_Document excerpt_.
Liars, Pine City 1978

By Scott Wrobel

On a summer evening at our lake cabin, which was actually a crappy house more than a cabin, I was in the basement watching a rerun of the Captain and Tennille Variety Show. Next to Charlene Tilton, Toni Tennille was the hottest celebrity on my closet door. Thirty-five years later, I bought the DVD collection of the variety show and watched the first episode, and two of the major platforms of my childhood were destroyed: A) I learned that Toni Tennille was not hot. She had huge teeth and a phony laugh, and B) Darryl Dragon, “The Captain,” talked a lot. The running “bit” on the show, I remembered, was that The Captain was silent, but during that first episode, he was downright chatty. At age 44, I got mad about these lies. So let me tell you about the weekend in 1978 when I committed murder and learned that God was a lie.

Captain Talked

Captain Talked

I was in the basement watching TV and the neighbor brothers, Shannon and Chris, came over. Shannon was fourteen and Chris ten, my age. Shannon was tall and muscular and wore wife-beater shirts. He drool-talked in a low, coarse voice, and wore thick glasses. Chris was obese and had kinky red hair that looked primped with one of those waffle iron things. I was short and had no distinguishing features except for an oversized head. I feared these guys and always tried to impress them because they talked knowledgeably about Bob Seger and “scoring on chicks.” They asked if I wanted to go fishing tomorrow, not on the lake, but the river, and I said “Sure,” even though I didn’t want to because Shannon did things like shoot pellet guns and talk about scoring on chicks. My dad, though, liked me to hang out with these guys because, though he didn’t say it, he thought I was a pussy – I read books and watched variety shows — and so to make him happy, I agreed to go fishing.

The next day, we walked the shoulder of the road to the river, Shannon and Chris in front. My legs were so short that I couldn’t keep up with an obese kid. Shannon said things like, “I’d go banging on a chick like that,” and Chris said things like, “No shit, Sherlock,” and I didn’t say anything because I was out of breath.

_Problems to solve_.
(1) Name every real-life entertainer mentioned by name in the Pine City essay.
(2) According to the Pine City essay, how old was Shannon?
(3) Extend the Pine City essay by a few paragraphs, starting after its final sentence.
The entries that come next are separate material with no connection to the Pine City essay.

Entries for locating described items
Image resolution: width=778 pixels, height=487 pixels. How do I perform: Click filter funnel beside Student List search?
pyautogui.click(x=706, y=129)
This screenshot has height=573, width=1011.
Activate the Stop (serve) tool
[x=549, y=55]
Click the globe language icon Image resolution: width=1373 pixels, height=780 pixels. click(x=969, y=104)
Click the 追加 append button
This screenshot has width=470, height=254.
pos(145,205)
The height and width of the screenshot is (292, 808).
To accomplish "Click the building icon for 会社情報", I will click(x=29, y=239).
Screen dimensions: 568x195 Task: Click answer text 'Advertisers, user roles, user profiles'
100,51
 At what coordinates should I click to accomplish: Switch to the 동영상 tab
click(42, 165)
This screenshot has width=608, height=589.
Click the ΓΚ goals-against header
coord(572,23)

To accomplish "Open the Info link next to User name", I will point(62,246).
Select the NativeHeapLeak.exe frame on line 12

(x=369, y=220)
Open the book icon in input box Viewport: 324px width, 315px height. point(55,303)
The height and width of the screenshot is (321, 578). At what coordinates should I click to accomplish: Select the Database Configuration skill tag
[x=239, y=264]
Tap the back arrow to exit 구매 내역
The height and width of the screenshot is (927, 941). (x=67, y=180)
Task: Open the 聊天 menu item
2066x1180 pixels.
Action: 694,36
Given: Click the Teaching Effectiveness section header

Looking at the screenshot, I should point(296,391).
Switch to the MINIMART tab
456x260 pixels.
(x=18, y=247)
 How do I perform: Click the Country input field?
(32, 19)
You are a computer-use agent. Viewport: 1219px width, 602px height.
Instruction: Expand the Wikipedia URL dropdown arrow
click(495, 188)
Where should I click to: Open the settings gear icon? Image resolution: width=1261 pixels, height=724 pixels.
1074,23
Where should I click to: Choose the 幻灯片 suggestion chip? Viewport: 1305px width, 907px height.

_Results_.
(1) Charlene Tilton, Toni Tennille, Darryl Dragon, Bob Seger

(2) Shannon was fourteen.

(3)
Big Head, Bird Murderer

Big Head, Bird Murderer

When we reached the river, I, not yet having had a chance to express my manliness, started picking up rocks and firing them at trees. Even though I was not as mannish as my father hoped, I could throw stuff. The fellows still weren’t paying any attention, though, and I saw some robins hopping in a clearing, just being happy and looking for worms and seeds, so I picked up a rock and fired at a bird, trying for a near-miss. The bird toppled, flopped its wings and then lay still. I ran to it. Blood drooled from its eyes. I dropped to my knees and started bawling.

Shannon and Chris finally turned around and looked at me.

“I killed it!” I said.

“Quit being a pussy.” Shannon said. “It’s just a bird.”

“Yeah,” said Chris. “It’s not like the world is running out of birds.”

They walked to the river and left me.

Too weak to stand, I crawled around the dirt and grass and found a rain-soaked shoebox someone had used for bait, smeared inside with dried worm dirt and night crawlers. I set the box on its side, grabbed a stick, and with hands quivering like a diabetic, shoved the bird into the box. I walked home, weeping and staggering on the shoulder of the road.

On the other side of our house from the lake was farmer’s corn field that hadn’t been used for years, so I buried the bird there. At night, from my bedroom window, I could look out into the field and see fireflies like stars, and think about the bird.

Later in the day, I told my dad the story.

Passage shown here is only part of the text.